In treating of the mill in its complete state we may commence with its simplest form. The hand-mill will first engage our attention. It is shown in fig. 1, plate III. where A and B represent the two stones between which the corn is ground, and of which the upper one A turns round, but the lower one B remains fixed and immoveable. The upper stone is five inches thick, and twenty-one inches broad; the lower one somewhat broader. C is a cog-wheel, having sixteen or eighteen cogs, which go into the trundle F, having nine spokes fixed to the axis G, the latter being firmly inserted into the upper stone A, by means of a piece of iron. H is the hopper into which the corn is put: I the shoe to carry it by little and little through a hole at K, in betwixt the stones, where being ground into meal it comes out through the eye at L. Both stones are enclosed in a circular wooden case, of such a size as will admit the upper one to run freely within it. The under surface of the upper stone is cut into grooves, as represented at Q, which enable it to throw the meal out at the eye L more perfectly than could be done if it were quite plain. Neither of them are entirely flat, the upper one being somewhat concave, and the under one convex. They nearly touch at the edges, but are at some distance in the middle, in order to let the corn go in between them. The under stone is supported by strong beams, not represented in the figure; the spindle G stands on the beam M N, which lies upon the bearer O. One end of this bearer rests upon a fixed beam, and the other has a string fixed to it, and going round the pin P, by the turning of which the timbers O and MN may be raised or lowered, and thus the stones put nearer, or removed farther from each other, in order to grind fine or coarse. When the corn is to be ground it mus be put into the hopper by little at a time. A man turns the handle D, and thus the cog-wheel and trundle are carried round also together with the stone A. The axis G is angular at K; and, as it goes round, shakes the shoe I, and makes the corn fall gradually through the hole K. The upper stone going round grinds it, throwing out the meal, as already said, at the eye L. Another handle, if thought proper, may be put at

the other end of the handle E. The spindle must go through both stones, in order to reach the beam MN, and the hole through which it passes is fastened with leather or wood, so that no meal can pass through.

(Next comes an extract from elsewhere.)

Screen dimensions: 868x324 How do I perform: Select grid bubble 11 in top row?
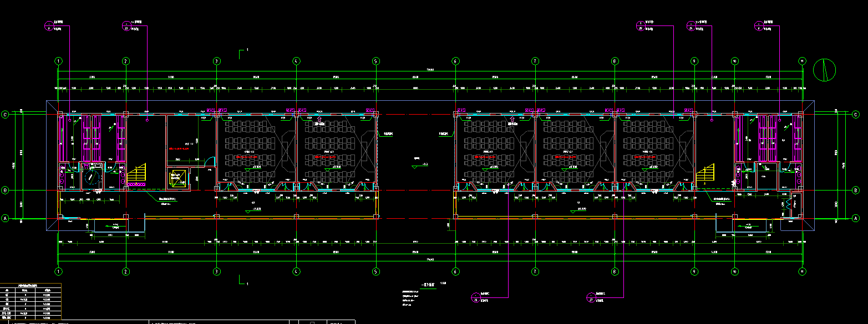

The construction of a horse-mill does not differ very materially from that of the hand-mill just described; instead, however, of the handle D, the spindle is furnished with a long horizontal lever and cogged wheel, which turns the trundle and stones, as already mentioned.-The stones are much heavier than in the hand-mill.

The mills most commonly in use for grinding corn are water-mills, the construction of which is not essentially different from that of the hand or horse-mills. The lower mill-stone, as already mentioned, is fixed, but the upper one moveable upon a spindle. . The opposite surfaces of the two stones are not flat, but the one convex and the other concave, though in a very small degree. The upper stone, which is six feet in diameter, is hollowed only about an inch in the middle, and the other rises three-quarters of an inch. They approach much nearer each other at the circumference, and the corn begins to be ground about two-thirds of the radius distance from the circumference, and there it makes the greatest resistance, the space between the two stones being in that place only about twothirds or three-fourths of the thickness of a grain of corn; but as these stones, as well as those of the hand-mill or horse-mill, can be separated a little from each other, the meal may be made fine or coarse in them, as well as in the two former mills.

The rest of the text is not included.